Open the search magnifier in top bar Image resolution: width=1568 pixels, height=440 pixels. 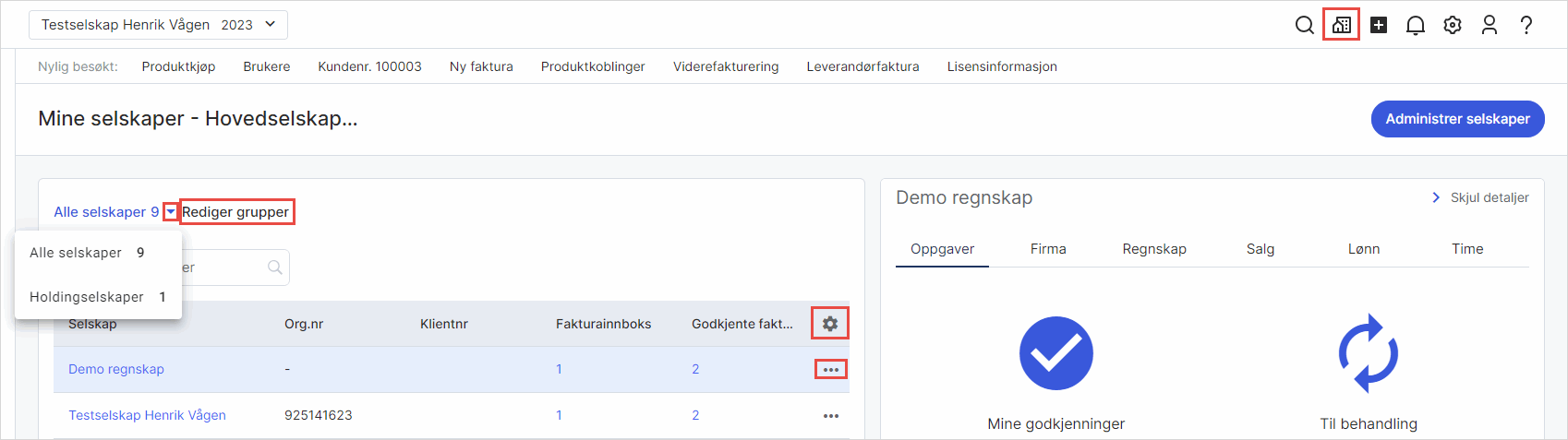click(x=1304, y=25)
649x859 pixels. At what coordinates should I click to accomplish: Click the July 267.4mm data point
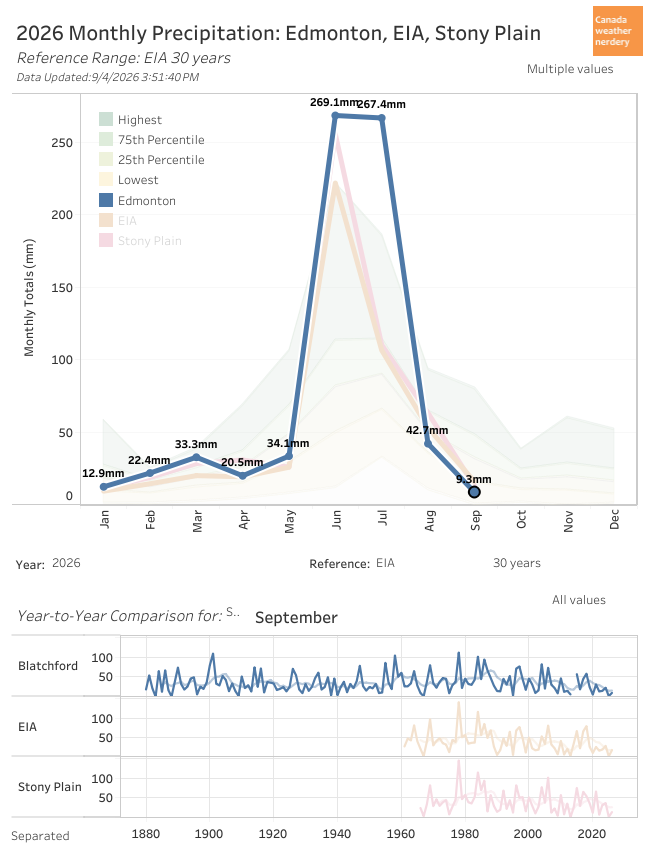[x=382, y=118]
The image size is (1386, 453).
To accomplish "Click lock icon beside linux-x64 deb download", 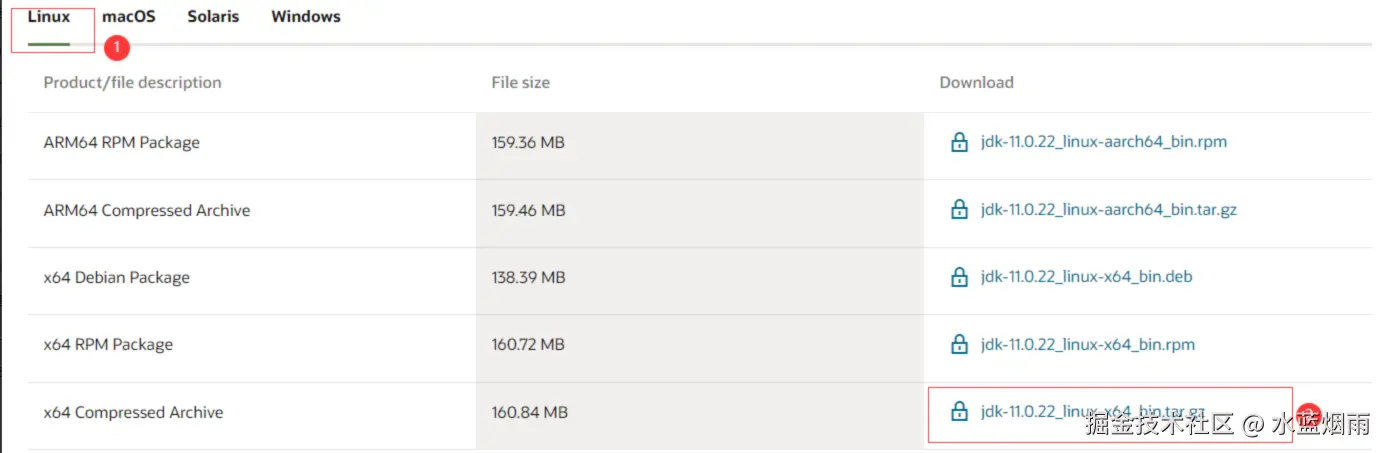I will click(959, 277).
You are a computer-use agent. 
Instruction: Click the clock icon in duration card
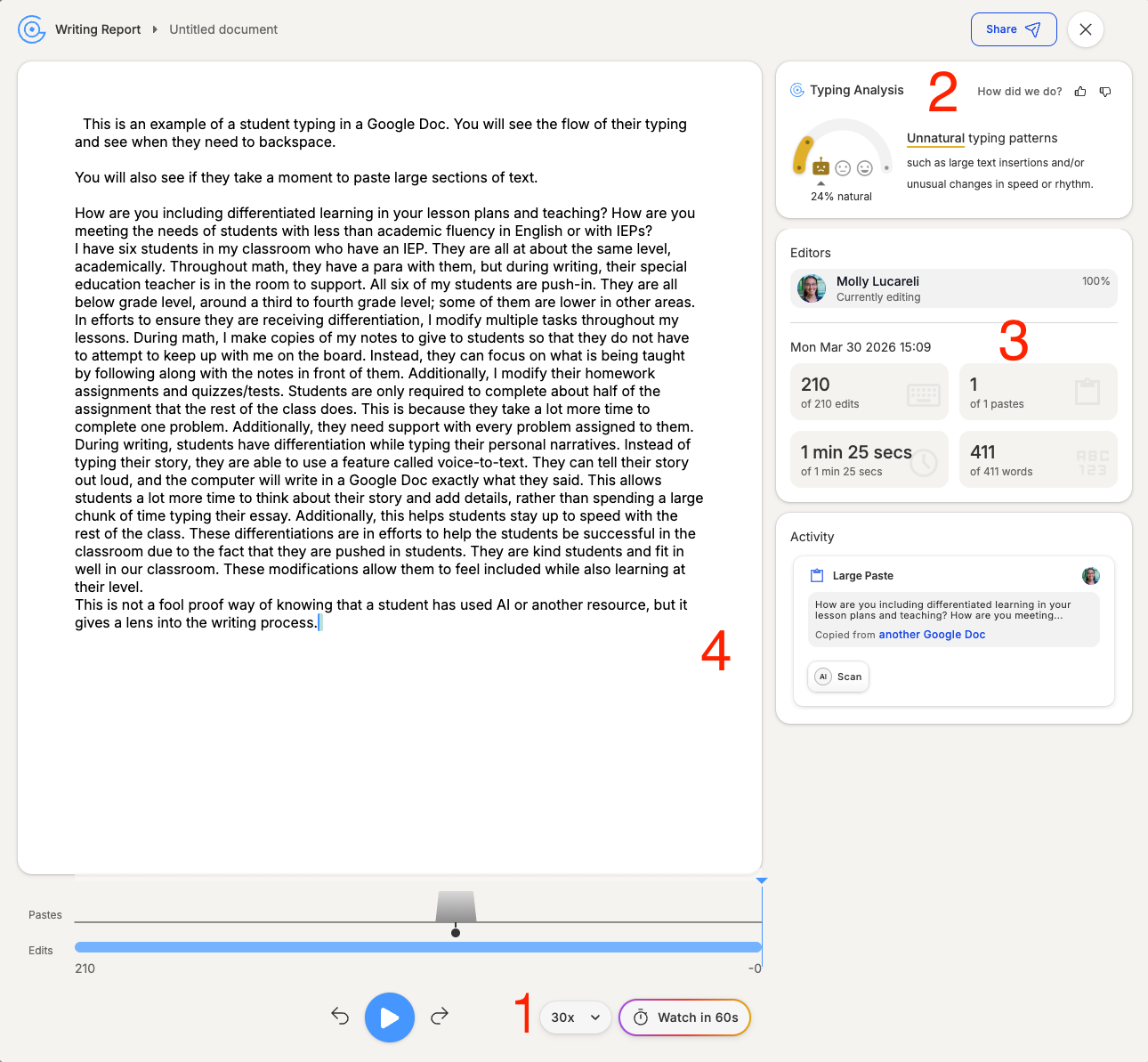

# # # #

Pictures are to be omitted from the copy, and only the lines from the one containing "You are a computer-use agent." through the final line of the listing above are to be written out exactly.

Solution to this task
You are a computer-use agent. 
Instruction: Click the clock icon in duration card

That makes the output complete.